I thought I found a nice little trick to find out if an object implements a certain trait.
fn main() {
let user = User::from(10u32);
println!("{}", user.valid);
let bob = Box::new(Bob{});
let user = User::from(bob); // not satisfied
println!("{}", user.valid);
let baz = Box::new(Baz{});
let user = User::from(baz); // not satisfied
println!("{}", user.valid);
}
// main trait
trait Animal {
fn run(&self);
}
// main struct
struct User {
pub valid: bool,
}
impl From<u32> for User { // specific type
fn from(v: u32) -> Self {
Self{ valid: true }
}
}
impl From<Box<dyn Animal>> for User { // specific type
fn from(v: Box<dyn Animal>) -> Self {
Self{ valid: true }
}
}
impl From<Box<dyn std::any::Any>> for User { // all unknown types
fn from(v: Box<dyn std::any::Any>) -> Self {
Self{ valid: false }
}
}
// input struct A
struct Bob {}
impl Animal for Bob {
fn run(&self) {}
}
// input struct B
struct Baz {}
Well, no it won't work. Is it possible to implement the From<dyn> as shown above?
Well, the implementation works. The call doesn’t work the way you did it.
Because the argument type of User::from is generic, Rust won’t introduce any implicit coercions for the argument (that’s just how Rust’s type inference currently works). Sometimes it helps to allow coercions nonetheless by adding a cast with unspecified target, e.g. User::from(bob as _), but for this case, it just produces a different error message.
error[E0282]: type annotations needed
--> src/main.rs:6:27
|
6 | let user = User::from(bob as _); // not satisfied
| ^^^^^^^^ cannot infer type
|
= note: type must be known at this point
ultimately the problem is: Rust has no preference whatsoever between dyn Any and dyn Animal, so it will never decide for one of the two for you. You can do it explicitly with User::from(bob as Box<dyn Animal>), but of course this kills your “nice little trick”.
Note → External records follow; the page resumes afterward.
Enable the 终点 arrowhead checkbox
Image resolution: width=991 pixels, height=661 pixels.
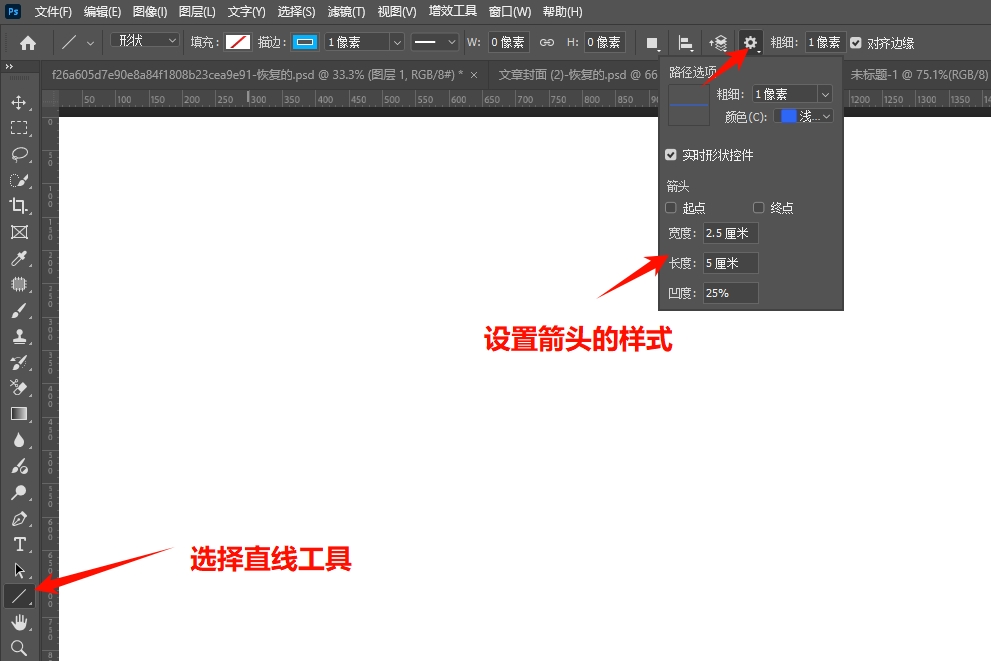pos(758,207)
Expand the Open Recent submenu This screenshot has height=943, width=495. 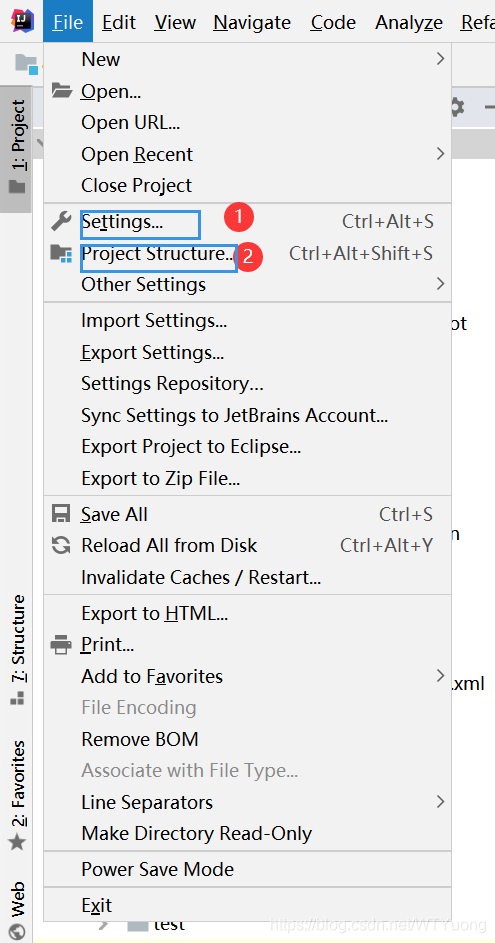[247, 154]
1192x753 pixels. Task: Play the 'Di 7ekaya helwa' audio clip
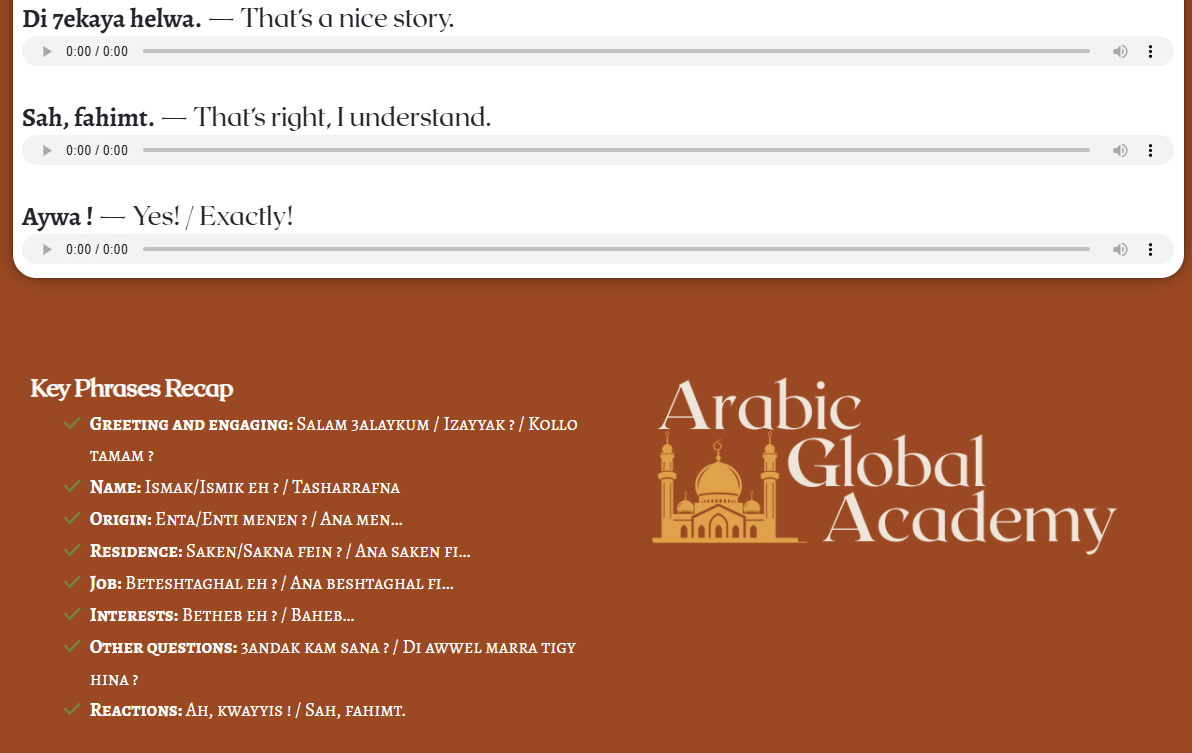tap(47, 51)
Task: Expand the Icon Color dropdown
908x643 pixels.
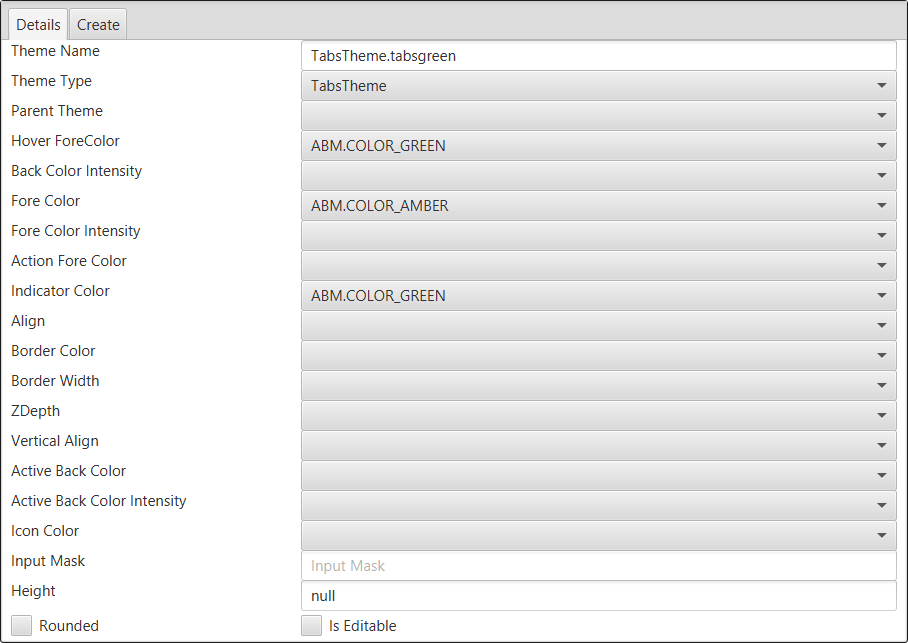Action: (598, 536)
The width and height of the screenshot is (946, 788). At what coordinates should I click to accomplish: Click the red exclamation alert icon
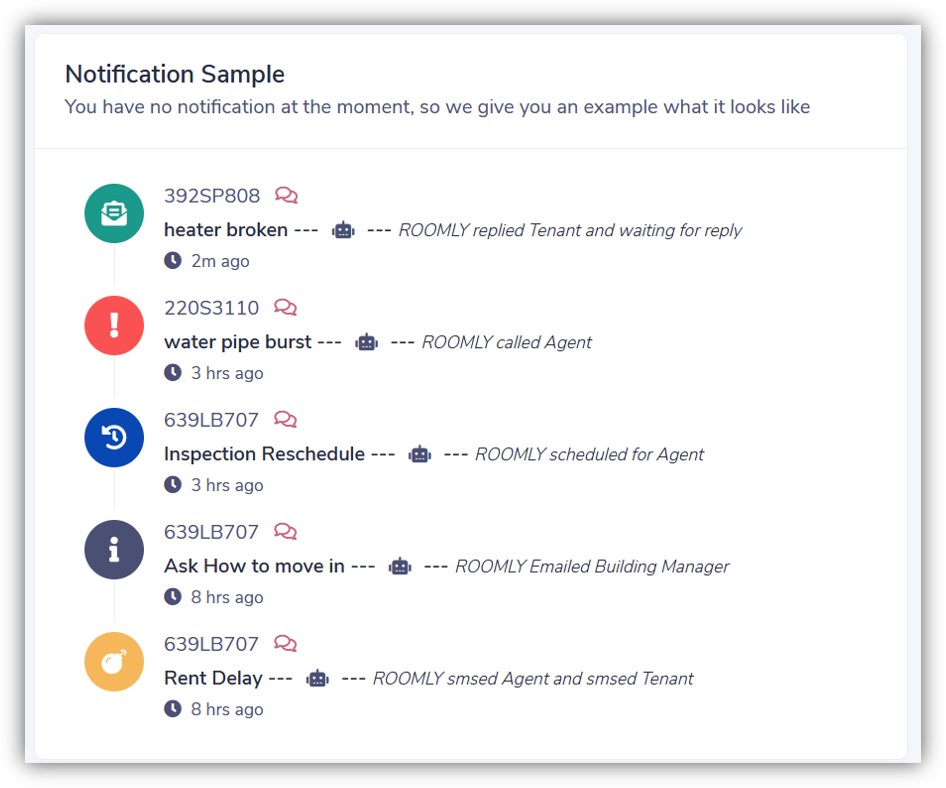[114, 325]
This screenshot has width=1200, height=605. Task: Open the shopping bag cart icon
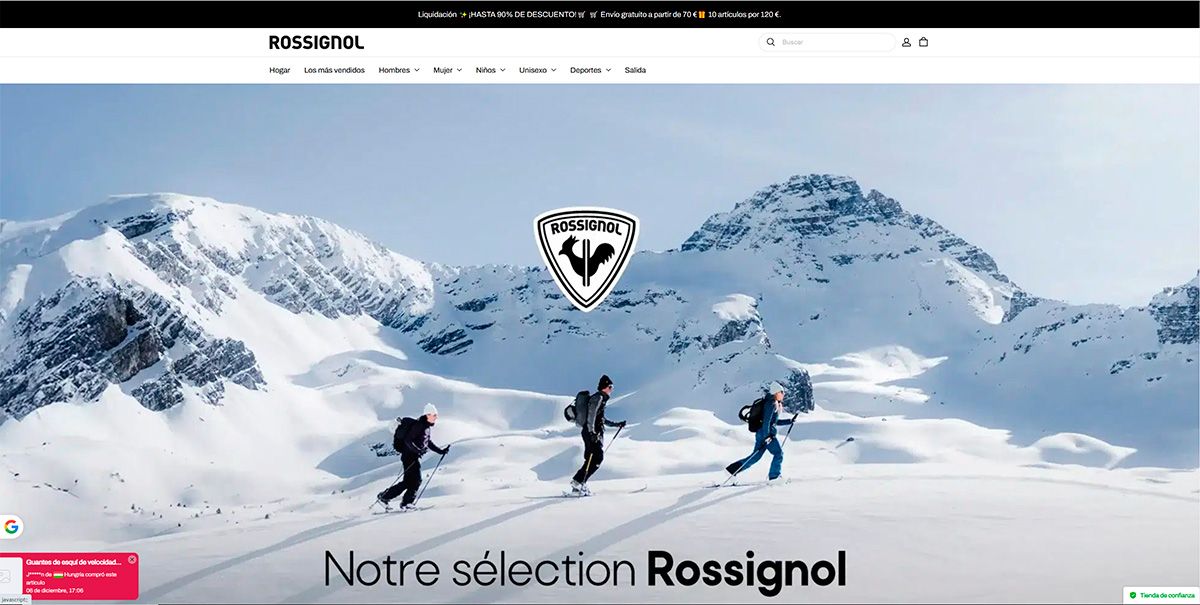[x=923, y=42]
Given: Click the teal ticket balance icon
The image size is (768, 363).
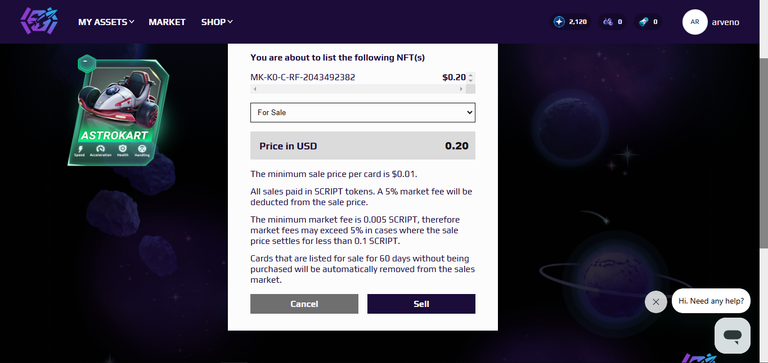Looking at the screenshot, I should click(x=644, y=22).
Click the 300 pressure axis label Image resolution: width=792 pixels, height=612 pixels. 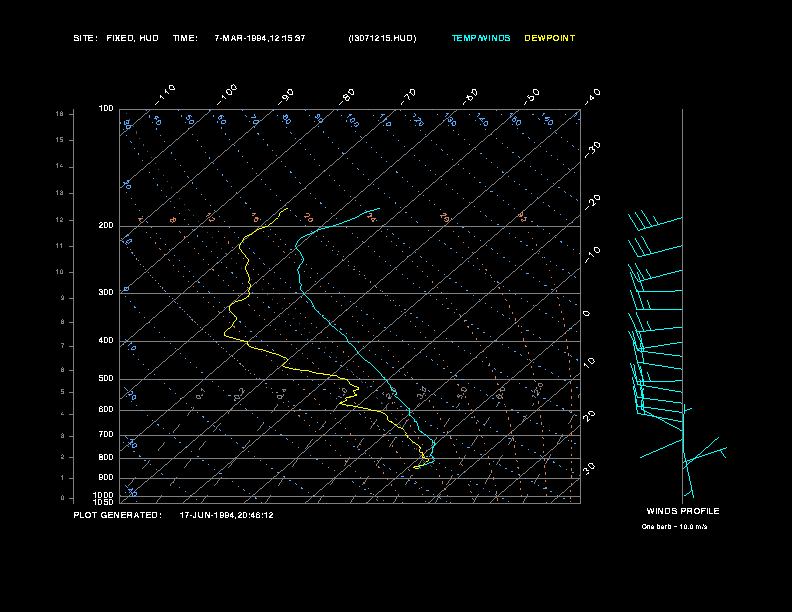[105, 293]
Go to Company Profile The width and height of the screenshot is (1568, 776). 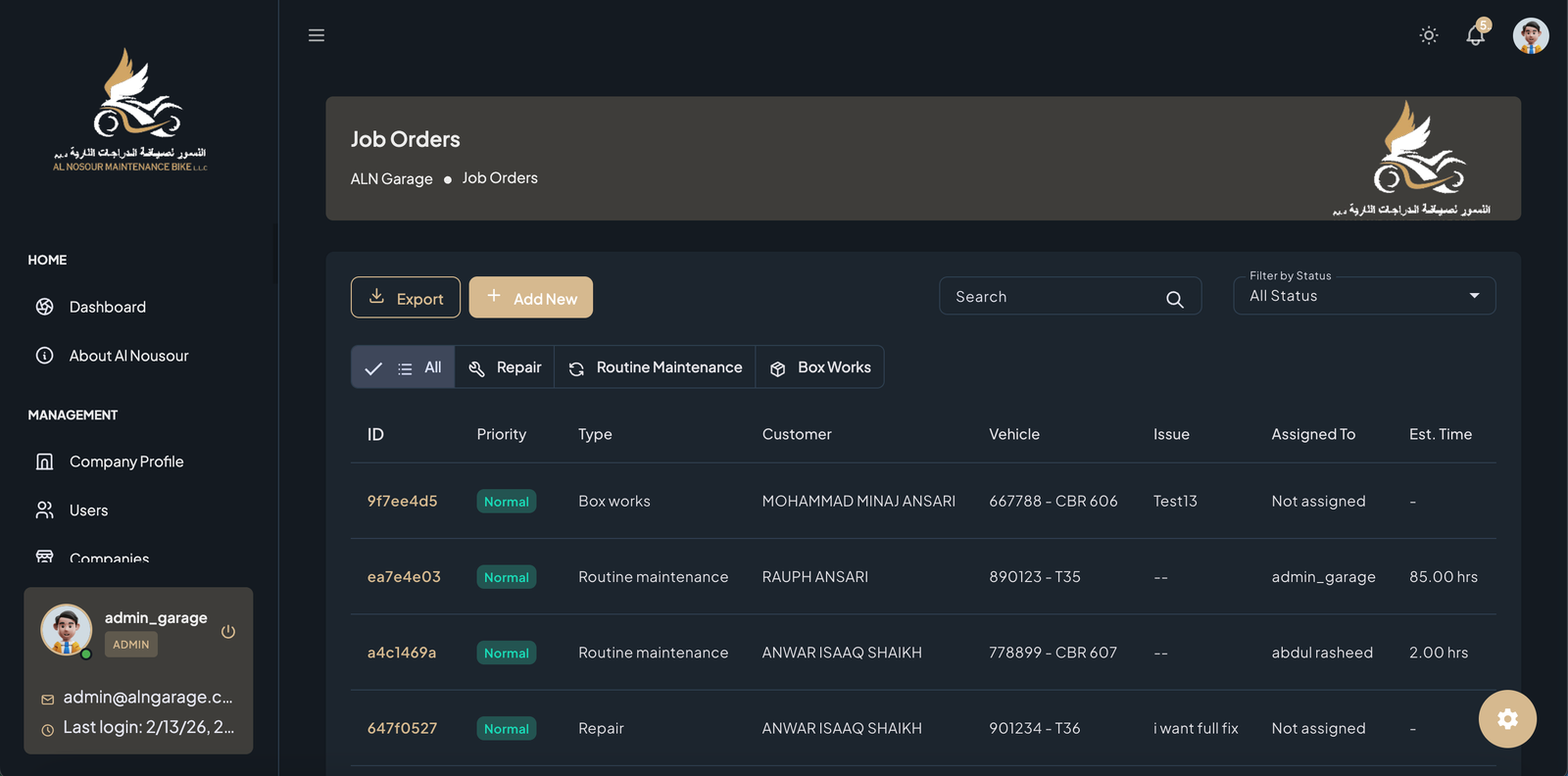[x=126, y=461]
IMO your “trick” is not something all that useful to begin with, even if it would work as you expected. You’re converting compile-time information (i.e. what trait a type implements) into run-time information, but the way it would be done would be quite suboptimal: What if the User::from(…) call happens to a Box<T> where T is a generic type argument of a function the User::from(…) call lives in? At compile-time it couldn’t become a Box<dyn Animal> when there isn’t a T: Animal bound, but the function could still be called with T == Bob.
There’s a WIP feature to allow such checks in Rust without this shortcoming, called “specialization”, but that feature will probably still take quite a while until it’s available.